RECORDS FOR THE EXERCISE:
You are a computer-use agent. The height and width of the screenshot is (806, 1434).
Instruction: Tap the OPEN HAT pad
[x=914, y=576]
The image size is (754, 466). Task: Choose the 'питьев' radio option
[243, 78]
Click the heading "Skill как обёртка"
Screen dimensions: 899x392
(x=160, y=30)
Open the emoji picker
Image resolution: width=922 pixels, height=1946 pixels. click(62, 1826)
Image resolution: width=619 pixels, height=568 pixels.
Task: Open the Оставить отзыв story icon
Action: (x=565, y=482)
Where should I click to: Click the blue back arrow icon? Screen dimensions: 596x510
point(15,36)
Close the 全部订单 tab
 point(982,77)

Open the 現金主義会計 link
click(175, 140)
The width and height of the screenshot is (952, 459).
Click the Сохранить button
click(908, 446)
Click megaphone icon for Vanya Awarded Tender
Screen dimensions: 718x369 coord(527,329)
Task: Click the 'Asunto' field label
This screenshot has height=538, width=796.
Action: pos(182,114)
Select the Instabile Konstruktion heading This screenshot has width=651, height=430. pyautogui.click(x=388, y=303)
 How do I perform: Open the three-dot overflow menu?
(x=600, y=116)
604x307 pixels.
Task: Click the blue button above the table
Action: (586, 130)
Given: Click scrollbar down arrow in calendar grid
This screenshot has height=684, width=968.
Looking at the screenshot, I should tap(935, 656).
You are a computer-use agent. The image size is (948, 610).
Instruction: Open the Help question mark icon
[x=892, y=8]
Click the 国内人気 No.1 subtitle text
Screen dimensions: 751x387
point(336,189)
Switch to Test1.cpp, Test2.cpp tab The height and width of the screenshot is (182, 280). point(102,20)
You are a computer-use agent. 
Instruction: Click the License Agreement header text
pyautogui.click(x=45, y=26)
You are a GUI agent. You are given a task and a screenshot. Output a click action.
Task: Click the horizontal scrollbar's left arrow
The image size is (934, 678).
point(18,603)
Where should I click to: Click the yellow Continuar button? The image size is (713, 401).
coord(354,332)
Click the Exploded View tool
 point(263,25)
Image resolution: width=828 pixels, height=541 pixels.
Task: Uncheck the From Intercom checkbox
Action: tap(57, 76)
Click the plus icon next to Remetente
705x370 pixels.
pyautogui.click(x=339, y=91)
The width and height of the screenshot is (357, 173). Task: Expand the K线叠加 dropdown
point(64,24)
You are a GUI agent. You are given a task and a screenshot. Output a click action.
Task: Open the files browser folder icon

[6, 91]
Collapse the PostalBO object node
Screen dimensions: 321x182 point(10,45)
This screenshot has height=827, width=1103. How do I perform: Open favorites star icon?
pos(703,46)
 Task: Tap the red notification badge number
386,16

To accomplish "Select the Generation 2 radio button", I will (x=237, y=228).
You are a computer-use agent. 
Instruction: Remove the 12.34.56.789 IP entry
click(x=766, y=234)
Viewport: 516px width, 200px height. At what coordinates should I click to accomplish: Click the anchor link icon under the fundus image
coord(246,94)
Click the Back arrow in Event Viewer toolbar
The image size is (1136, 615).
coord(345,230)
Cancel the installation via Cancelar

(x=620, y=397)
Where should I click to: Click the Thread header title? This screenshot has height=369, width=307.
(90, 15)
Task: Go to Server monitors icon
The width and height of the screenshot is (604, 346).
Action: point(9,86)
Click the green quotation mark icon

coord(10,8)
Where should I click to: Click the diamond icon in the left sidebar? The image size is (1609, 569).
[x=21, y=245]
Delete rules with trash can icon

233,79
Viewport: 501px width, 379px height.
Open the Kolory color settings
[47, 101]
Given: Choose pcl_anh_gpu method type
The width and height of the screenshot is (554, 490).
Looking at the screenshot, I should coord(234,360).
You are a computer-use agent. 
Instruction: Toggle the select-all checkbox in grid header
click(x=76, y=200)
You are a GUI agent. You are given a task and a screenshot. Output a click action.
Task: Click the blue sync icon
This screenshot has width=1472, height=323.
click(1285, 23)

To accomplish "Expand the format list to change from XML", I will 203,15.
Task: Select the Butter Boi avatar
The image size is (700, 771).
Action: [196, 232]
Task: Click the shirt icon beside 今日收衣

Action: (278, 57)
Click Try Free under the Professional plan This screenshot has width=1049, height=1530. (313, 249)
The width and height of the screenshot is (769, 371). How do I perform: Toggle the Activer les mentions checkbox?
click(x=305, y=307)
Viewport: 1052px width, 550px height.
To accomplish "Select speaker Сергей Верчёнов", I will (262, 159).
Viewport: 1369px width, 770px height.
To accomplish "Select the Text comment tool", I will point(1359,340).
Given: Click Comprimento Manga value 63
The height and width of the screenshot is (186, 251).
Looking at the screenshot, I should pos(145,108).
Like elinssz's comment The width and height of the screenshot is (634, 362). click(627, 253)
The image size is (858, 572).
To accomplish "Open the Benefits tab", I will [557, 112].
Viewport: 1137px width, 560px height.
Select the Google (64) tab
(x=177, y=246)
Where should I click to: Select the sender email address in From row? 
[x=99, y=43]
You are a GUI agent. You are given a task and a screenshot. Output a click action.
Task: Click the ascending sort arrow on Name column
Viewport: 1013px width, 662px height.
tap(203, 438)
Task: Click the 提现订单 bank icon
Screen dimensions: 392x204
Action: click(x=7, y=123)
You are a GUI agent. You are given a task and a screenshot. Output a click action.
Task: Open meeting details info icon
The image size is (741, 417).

WORK INSTRUCTIONS: Among the lines above, which ones include the word "heading"? Copy them.

SOLUTION FOR THIS EXERCISE:
Click the heading "Skill как обёртка"
Select the Instabile Konstruktion heading This screenshot has width=651, height=430. pyautogui.click(x=388, y=303)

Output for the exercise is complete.